Publié le 8 octobre 2025, 05:00:00. Malgré des performances boursières record, plusieurs indicateurs pointent vers une économie mondiale fragilisée, où l’inflation et la dévaluation du dollar créent un environnement propice à des actifs comme l’or. Cette situation soulève des questions quant à la pérennité des marchés actuels.
- Le dollar a connu une baisse notable, perdant 4% l’année dernière et plus de 9% depuis le début de 2025, affaiblissant son influence sur l’économie mondiale.
- L’inflation, bien que stabilisée autour de 3% après les pics de 2022 (atteignant 9,1% en juin 2022 pour les prix à la consommation), reste un facteur clé dans les décisions de politique monétaire.
- Les conditions financières sont jugées « très détendues », ce qui, combiné à une Fed potentiellement prête à baisser ses taux, stimule fortement des actifs tels que l’or et l’argent.
La vigueur actuelle des marchés boursiers, particulièrement sur le marché haussier qui a atteint sa troisième année, ne reflète pas nécessairement une santé économique robuste. Si les chiffres d’inflation ont reculé par rapport aux sommets de 2022, ils peinent à revenir vers l’objectif de 2% fixé par la Réserve fédérale américaine (Fed). Cette persistance d’une inflation élevée sur une période prolongée suggère un terrain fertile pour des inquiétudes futures.
Les conditions financières actuelles sont qualifiées de « très détendues », un facteur qui, couplé aux indices d’une Fed potentiellement disposée à réduire ses taux d’intérêt, constitue un puissant stimulus pour les marchés. Cette conjoncture, où la Fed semble privilégier la lutte contre la faiblesse du marché du travail, alimente un rallye d’actifs moins traditionnels. L’or et l’argent, qui ne génèrent pas de revenus par intérêt, bénéficient particulièrement de cette dynamique, dans un contexte marqué par des incertitudes géopolitiques et des pressions politiques sur la Fed.

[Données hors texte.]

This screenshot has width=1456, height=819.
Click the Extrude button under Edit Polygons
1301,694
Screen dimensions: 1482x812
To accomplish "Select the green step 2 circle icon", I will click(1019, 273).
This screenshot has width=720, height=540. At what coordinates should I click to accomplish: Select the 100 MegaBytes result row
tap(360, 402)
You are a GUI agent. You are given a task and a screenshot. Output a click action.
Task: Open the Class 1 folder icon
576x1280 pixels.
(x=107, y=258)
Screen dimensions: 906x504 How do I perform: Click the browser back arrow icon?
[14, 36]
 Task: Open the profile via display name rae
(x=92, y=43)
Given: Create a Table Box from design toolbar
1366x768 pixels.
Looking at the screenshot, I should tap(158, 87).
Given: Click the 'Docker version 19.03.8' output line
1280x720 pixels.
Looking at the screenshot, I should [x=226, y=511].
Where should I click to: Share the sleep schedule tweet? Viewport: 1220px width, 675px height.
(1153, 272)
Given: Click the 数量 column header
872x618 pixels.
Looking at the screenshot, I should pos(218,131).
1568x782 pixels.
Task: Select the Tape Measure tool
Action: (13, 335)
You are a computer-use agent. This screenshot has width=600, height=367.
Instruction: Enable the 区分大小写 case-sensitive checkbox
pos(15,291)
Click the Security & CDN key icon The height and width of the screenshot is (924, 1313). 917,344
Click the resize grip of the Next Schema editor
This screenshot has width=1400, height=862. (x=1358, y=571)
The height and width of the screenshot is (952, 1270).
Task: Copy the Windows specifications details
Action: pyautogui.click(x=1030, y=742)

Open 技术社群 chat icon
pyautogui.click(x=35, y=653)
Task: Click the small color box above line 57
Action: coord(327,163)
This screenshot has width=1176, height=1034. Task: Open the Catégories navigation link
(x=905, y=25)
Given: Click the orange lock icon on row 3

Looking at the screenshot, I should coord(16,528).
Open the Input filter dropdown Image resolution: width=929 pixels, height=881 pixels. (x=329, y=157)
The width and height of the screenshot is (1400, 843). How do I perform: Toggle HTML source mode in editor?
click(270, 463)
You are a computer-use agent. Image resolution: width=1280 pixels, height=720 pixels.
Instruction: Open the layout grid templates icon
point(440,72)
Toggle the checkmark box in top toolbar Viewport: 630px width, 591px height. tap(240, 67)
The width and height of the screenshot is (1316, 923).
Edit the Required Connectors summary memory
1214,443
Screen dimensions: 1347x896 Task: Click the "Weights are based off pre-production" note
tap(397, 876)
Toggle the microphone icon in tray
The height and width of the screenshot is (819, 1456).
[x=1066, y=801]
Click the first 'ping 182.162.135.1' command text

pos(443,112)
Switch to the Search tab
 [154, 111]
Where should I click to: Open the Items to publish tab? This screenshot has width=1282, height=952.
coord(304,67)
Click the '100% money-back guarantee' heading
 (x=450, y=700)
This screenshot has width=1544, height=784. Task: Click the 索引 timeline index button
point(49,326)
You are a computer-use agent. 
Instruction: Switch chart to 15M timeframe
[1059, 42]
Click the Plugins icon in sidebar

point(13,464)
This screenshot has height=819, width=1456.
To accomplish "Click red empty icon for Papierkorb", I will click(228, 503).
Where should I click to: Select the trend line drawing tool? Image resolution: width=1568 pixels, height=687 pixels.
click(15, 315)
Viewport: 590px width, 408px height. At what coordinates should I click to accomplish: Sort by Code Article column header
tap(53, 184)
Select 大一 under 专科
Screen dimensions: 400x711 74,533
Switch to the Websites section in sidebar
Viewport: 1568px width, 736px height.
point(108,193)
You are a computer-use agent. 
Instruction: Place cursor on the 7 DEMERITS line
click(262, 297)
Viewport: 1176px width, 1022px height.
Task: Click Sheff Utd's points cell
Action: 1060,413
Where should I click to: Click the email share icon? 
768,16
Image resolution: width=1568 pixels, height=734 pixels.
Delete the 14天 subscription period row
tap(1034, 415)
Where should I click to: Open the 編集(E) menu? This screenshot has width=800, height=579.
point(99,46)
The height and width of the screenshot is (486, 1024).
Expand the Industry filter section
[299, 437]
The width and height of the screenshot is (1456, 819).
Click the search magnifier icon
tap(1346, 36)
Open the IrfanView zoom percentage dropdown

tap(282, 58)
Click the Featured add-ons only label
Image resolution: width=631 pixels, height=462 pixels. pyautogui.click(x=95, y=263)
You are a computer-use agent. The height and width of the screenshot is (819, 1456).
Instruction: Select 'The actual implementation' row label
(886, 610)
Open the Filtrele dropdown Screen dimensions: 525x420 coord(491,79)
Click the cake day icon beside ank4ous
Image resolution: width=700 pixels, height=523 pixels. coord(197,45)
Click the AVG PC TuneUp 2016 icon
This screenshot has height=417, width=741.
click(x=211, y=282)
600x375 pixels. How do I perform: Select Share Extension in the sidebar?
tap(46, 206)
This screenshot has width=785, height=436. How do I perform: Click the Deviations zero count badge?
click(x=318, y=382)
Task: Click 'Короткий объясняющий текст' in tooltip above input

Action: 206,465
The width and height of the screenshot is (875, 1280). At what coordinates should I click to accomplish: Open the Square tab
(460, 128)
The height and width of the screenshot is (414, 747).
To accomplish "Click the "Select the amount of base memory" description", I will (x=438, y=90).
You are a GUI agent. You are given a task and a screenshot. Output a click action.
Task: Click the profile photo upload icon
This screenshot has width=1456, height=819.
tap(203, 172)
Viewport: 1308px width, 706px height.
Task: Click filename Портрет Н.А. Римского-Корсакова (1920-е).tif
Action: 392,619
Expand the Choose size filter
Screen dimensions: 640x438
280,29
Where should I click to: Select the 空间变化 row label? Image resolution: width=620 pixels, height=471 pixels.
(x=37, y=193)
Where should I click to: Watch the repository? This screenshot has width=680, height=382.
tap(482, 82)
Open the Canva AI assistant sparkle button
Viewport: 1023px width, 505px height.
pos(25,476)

Le marché est actuellement porté par la perspective d’une politique monétaire accommodante, mais cette euphorie pourrait être de courte durée si l’inflation venait à s’accélérer de nouveau de manière incontrôlable. L’histoire récente, notamment la seconde moitié de 2021, a montré que malgré une inflation galopante, la Fed avait temporairement priorisé la relance économique post-Covid. La situation actuelle pourrait voir une répétition de cette logique, avec une Fed prête à tolérer une inflation légèrement supérieure à l’objectif, entre 3% et 4%, afin de soutenir l’économie.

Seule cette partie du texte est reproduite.